OTOH, if you're looking to develop platform-native-looking productivity apps for both desktop and mobile, none of these are especially good choices, but LiveCode might be the best of a bad lot. (QML would be better, except it currently doesn't look or feel native on mobile — that's supposed to change in the next release for Android, but for iOS it's going to continue to utterly suck for at least another 6-9 months, if I understand their development roadmap correctly.)

  • airfoilOP 11 years ago

    Thanks for your reply. Yes, I'm building a game/simulation so I don't need a "native" UI. I've played with QML a bit and it's very nice to work with. I've also discovered that PyQt5 can be deployed to mobile so the combination of PyQt and QML might be the best of all worlds for me (I love Python).

    Based on your reply it looks like LiveCode doesn't provide a productivity advantage over Qt/QML. What was a pain in the ass about LiveCode/RunRev?

    • ColinCera 11 years ago

      It's a strange language and strange framework. Not in a good way, where after you've been using it awhile you start to appreciate it, but in a bad way, where the more you use it the more annoyed you get.

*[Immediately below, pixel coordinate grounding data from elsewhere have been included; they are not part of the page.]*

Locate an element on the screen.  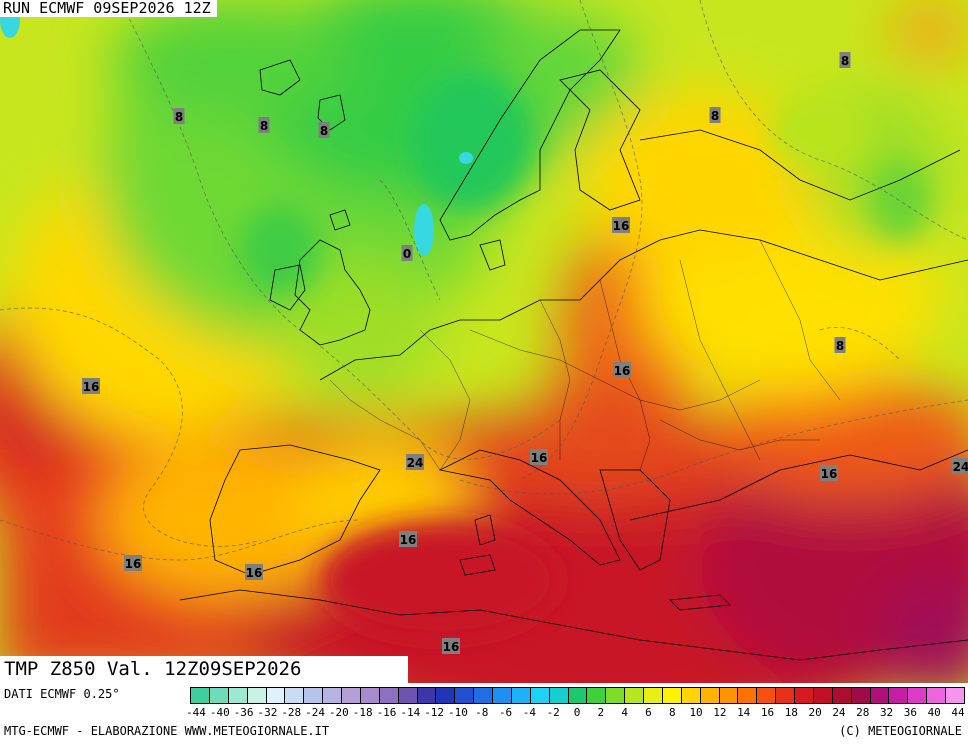
legend-tick-label: -36 is located at coordinates (244, 712).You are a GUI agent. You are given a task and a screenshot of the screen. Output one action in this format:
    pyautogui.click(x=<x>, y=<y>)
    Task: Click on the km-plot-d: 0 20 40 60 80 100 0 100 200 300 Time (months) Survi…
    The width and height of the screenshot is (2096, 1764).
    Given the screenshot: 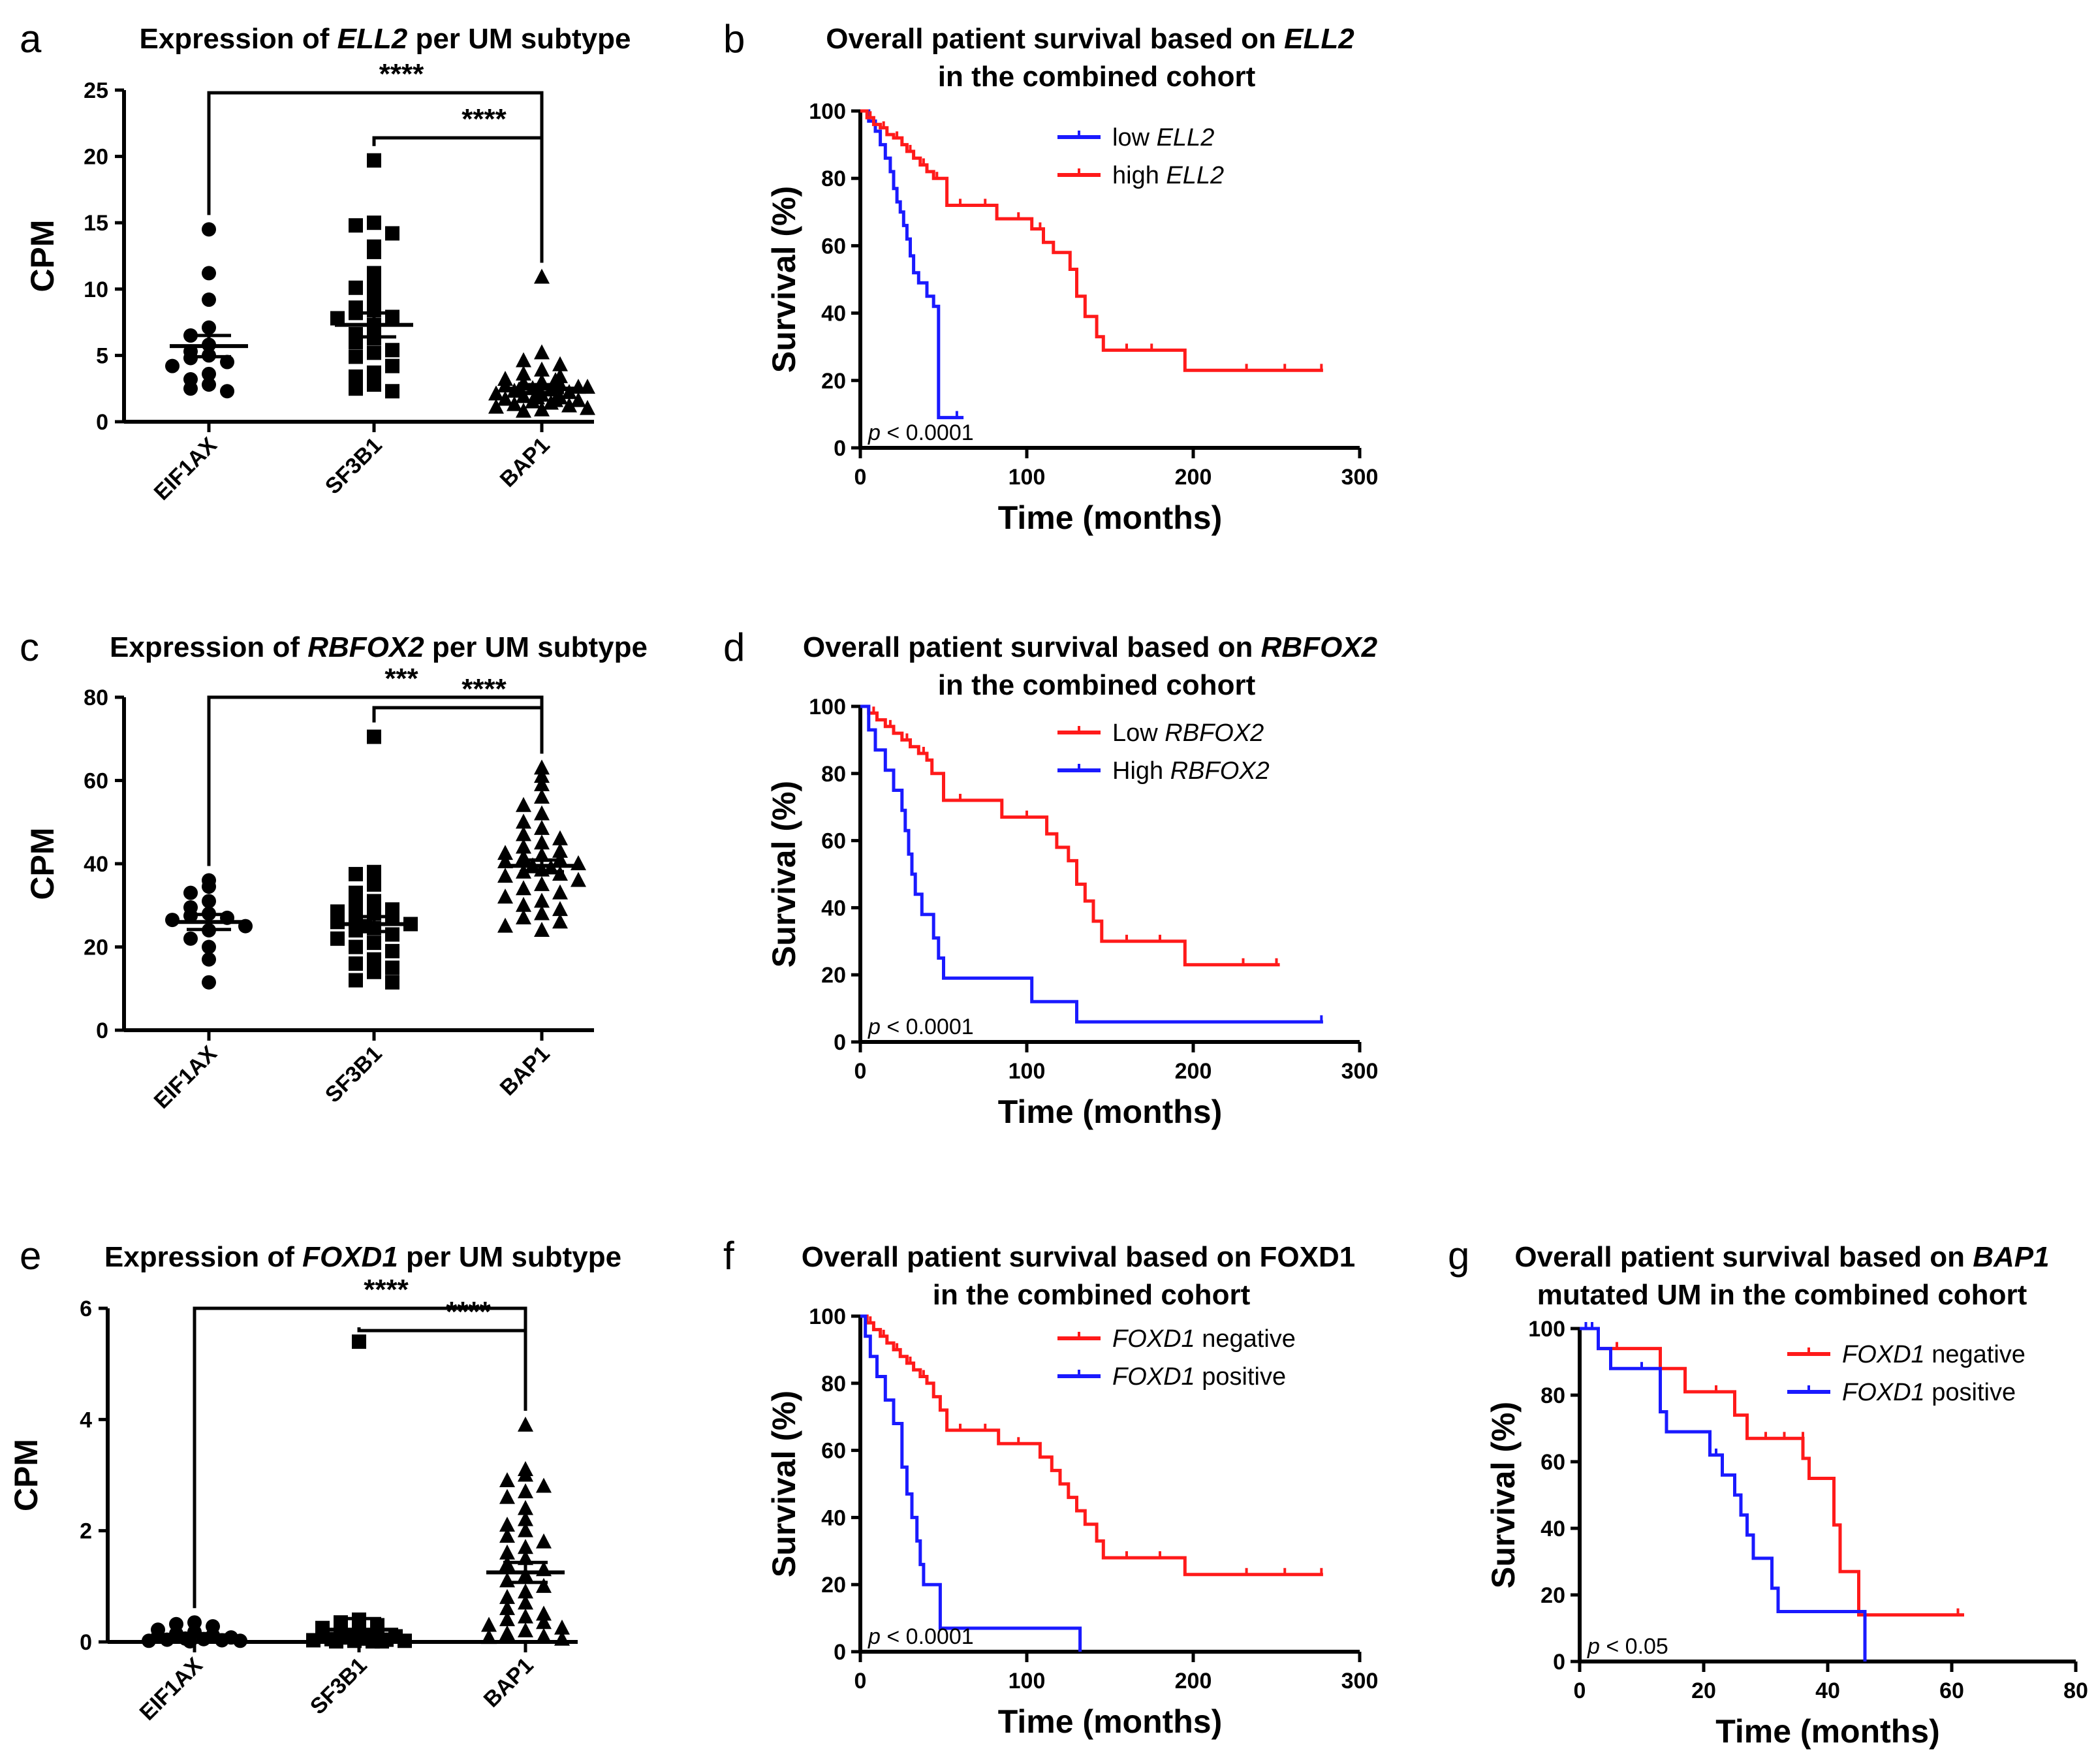 What is the action you would take?
    pyautogui.click(x=1072, y=912)
    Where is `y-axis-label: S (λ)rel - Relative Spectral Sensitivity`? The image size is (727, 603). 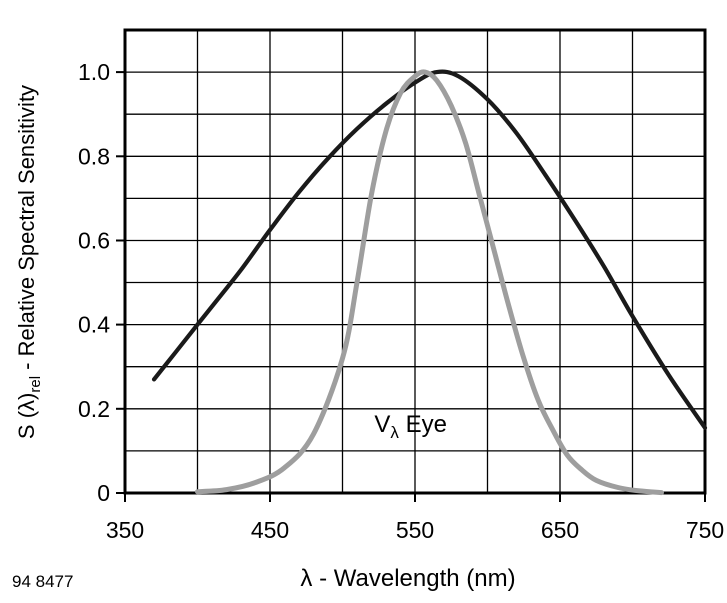
y-axis-label: S (λ)rel - Relative Spectral Sensitivity is located at coordinates (29, 262).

      A few examples, working from slightly hazy memory…

      You can't just say

         foo.height = boo.height
      
      You have to say something like

         set the height of field "foo" to the height of field "boo"
      
      Instead of

         x = 5
      
      You write

         put 5 into x
       
      And so on.

      There's no advantage to the LiveCode language, except perhaps for small children; it's just stupidly verbose.

      It's not object-oriented, you can't define classes and instantiate objects. (Some people have tried to hack together object-like facilities, but those are non-standard and cumbersome.)

      Everything (i.e., most things) is either a field or a button. Do you have a listbox in your UI? You don't refer to it as a listbox — there's no control called listbox — you refer to it as "field 'listbox'" — a minor irritant, but when there are dozens of such minor irritants, it adds up.

      I gather there are thousands of happy LiveCode developers, so obviously my opinion is not gospel, but I do not envy LiveCode developers at all.